§ **WORK ITEM**: Please output exactly the part of the records below that opens with the line containing "Task: Confirm save with 存檔 button in dialog" and closes with the line containing "Task: Select 'My name has changed' option", both lines included, and nothing else.

/---

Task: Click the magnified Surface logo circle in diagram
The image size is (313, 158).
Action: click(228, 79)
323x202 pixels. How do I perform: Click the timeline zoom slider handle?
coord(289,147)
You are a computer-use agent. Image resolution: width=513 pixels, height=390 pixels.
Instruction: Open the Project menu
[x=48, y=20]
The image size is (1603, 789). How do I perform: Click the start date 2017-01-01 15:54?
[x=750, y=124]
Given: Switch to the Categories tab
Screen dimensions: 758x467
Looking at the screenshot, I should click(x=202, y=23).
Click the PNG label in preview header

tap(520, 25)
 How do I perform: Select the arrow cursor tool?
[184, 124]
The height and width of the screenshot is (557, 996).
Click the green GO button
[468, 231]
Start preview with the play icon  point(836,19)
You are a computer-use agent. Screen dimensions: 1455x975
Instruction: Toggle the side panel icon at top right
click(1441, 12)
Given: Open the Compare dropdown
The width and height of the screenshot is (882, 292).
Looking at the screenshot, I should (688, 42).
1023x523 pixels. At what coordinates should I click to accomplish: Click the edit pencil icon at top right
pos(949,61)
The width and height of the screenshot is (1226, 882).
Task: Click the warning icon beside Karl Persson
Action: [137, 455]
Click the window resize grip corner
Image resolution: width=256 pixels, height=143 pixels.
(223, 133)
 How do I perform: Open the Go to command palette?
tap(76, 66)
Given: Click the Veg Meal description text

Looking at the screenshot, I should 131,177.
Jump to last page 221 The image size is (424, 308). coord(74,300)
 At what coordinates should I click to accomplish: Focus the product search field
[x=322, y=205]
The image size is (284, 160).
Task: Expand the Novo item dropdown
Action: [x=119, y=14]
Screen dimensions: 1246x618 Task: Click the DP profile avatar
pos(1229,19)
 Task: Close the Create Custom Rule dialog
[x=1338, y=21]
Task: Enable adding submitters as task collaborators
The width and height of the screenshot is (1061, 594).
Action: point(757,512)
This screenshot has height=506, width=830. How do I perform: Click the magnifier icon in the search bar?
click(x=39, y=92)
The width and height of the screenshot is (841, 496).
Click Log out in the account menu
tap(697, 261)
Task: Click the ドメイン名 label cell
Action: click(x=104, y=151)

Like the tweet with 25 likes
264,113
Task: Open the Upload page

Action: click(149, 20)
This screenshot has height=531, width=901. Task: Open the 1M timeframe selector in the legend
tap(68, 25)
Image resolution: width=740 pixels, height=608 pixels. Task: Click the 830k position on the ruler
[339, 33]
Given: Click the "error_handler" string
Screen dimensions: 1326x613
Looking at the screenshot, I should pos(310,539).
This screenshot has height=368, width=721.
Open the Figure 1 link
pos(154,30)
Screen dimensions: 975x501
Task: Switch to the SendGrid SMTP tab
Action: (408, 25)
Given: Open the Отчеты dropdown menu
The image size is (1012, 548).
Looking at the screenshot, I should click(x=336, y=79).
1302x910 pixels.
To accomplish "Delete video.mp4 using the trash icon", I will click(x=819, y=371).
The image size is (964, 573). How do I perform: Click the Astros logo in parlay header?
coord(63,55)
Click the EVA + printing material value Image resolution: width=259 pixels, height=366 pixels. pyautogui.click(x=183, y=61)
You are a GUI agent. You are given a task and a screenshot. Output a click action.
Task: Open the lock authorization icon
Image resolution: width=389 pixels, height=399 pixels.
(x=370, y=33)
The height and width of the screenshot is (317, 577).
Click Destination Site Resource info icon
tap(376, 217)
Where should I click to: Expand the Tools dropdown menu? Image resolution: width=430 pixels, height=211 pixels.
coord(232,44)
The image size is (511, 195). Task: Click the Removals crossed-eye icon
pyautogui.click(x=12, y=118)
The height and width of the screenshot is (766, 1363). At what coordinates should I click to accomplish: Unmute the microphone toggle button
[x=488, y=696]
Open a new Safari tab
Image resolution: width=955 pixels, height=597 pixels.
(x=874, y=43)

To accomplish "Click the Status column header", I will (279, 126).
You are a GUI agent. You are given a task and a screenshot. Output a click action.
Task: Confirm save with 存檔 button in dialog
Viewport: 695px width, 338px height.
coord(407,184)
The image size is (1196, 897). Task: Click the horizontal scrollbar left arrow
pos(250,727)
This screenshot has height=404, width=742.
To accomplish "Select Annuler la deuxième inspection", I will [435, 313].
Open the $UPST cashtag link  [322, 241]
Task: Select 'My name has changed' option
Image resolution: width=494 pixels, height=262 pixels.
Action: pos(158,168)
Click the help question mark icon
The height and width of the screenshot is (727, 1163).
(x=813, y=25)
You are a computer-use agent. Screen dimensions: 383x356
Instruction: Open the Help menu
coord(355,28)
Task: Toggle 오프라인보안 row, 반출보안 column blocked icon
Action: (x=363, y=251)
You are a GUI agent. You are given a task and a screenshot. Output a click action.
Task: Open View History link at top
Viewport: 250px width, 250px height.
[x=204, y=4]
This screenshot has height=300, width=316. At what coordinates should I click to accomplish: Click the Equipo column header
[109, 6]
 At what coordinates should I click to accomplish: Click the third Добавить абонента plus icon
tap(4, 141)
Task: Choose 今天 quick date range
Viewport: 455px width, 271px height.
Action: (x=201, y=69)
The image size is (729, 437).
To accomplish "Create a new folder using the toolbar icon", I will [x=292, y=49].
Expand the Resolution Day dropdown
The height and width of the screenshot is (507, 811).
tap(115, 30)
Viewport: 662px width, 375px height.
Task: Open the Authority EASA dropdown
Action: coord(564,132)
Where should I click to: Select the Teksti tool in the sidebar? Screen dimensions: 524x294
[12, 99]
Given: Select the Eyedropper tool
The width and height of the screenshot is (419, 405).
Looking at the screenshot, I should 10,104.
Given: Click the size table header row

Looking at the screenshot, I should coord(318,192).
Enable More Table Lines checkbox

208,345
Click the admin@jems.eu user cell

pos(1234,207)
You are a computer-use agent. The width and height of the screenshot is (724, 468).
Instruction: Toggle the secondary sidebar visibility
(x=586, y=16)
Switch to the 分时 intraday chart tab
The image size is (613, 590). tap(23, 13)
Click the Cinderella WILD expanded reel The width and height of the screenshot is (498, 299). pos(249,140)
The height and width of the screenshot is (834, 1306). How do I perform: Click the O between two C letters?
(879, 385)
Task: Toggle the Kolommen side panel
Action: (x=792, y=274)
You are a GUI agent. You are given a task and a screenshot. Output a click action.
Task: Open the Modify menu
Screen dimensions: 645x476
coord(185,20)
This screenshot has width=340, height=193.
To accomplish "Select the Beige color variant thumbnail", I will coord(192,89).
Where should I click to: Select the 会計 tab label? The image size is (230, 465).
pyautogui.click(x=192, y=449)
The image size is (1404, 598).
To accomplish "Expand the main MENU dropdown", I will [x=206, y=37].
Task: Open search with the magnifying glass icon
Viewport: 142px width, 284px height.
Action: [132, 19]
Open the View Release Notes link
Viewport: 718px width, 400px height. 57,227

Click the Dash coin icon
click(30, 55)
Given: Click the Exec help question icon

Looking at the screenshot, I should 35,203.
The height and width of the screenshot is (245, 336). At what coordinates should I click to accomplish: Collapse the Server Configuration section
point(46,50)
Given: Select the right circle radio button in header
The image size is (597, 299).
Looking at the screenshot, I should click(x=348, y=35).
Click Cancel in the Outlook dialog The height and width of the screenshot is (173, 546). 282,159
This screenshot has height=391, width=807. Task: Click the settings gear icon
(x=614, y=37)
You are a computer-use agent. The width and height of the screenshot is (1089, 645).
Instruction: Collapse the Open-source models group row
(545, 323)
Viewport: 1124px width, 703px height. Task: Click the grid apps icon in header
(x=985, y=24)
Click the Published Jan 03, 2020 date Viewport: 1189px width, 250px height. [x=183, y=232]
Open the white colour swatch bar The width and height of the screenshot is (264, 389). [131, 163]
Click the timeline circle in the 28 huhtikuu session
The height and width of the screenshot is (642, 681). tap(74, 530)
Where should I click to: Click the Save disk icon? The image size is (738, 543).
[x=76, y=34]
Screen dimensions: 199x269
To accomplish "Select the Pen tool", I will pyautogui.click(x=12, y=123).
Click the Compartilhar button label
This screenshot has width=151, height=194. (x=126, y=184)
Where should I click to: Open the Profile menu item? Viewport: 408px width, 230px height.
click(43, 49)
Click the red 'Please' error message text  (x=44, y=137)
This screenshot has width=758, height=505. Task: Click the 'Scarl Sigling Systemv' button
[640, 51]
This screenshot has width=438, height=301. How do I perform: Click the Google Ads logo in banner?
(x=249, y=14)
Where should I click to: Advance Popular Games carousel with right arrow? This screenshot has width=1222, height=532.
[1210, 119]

\---

§ **TASK SOLUTION**:
Task: Confirm save with 存檔 button in dialog
Viewport: 695px width, 338px height.
coord(407,184)
The image size is (1196, 897). Task: Click the horizontal scrollbar left arrow
pos(250,727)
This screenshot has height=404, width=742.
To accomplish "Select Annuler la deuxième inspection", I will [435, 313].
Open the $UPST cashtag link  [322, 241]
Task: Select 'My name has changed' option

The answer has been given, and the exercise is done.